╭──
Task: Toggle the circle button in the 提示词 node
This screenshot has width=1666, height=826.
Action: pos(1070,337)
╰──
╭──
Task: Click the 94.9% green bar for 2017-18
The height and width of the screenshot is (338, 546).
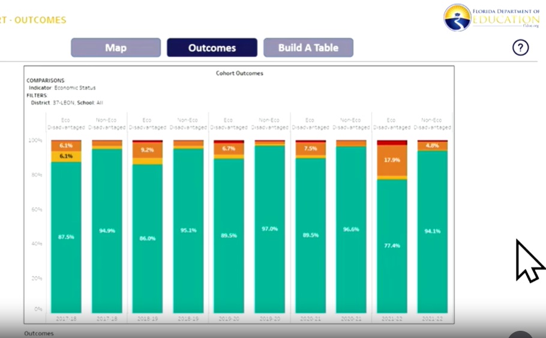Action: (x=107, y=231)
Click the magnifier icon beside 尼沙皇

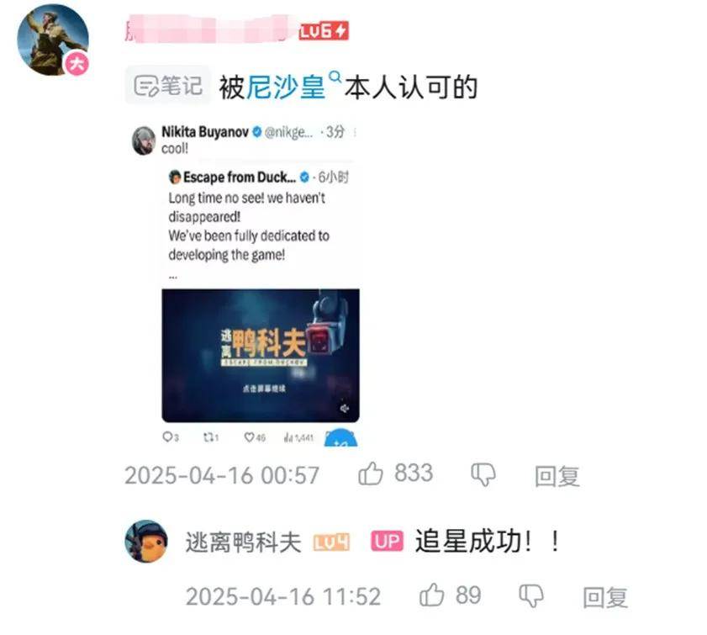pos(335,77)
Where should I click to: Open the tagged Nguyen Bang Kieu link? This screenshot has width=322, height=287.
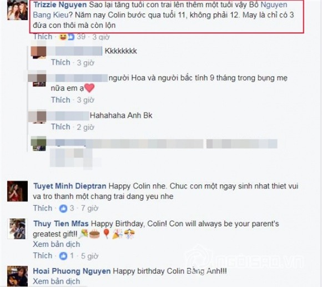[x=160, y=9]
╰──
Can you render the material between the lines holding "Click the magnifier icon beside 尼沙皇" and "[x=160, y=9]", inclusive, as a two-column CSV with the headers instruction and coordinates? Make one row for each request, put its text and its answer each in a single quoted field with line breaks turned into spaces, and leave the pictures out.

▸ **Response to the task**
instruction,coordinates
"Click the magnifier icon beside 尼沙皇","pos(335,77)"
"Where should I click to: Open the tagged Nguyen Bang Kieu link? This screenshot has width=322, height=287.","[x=160, y=9]"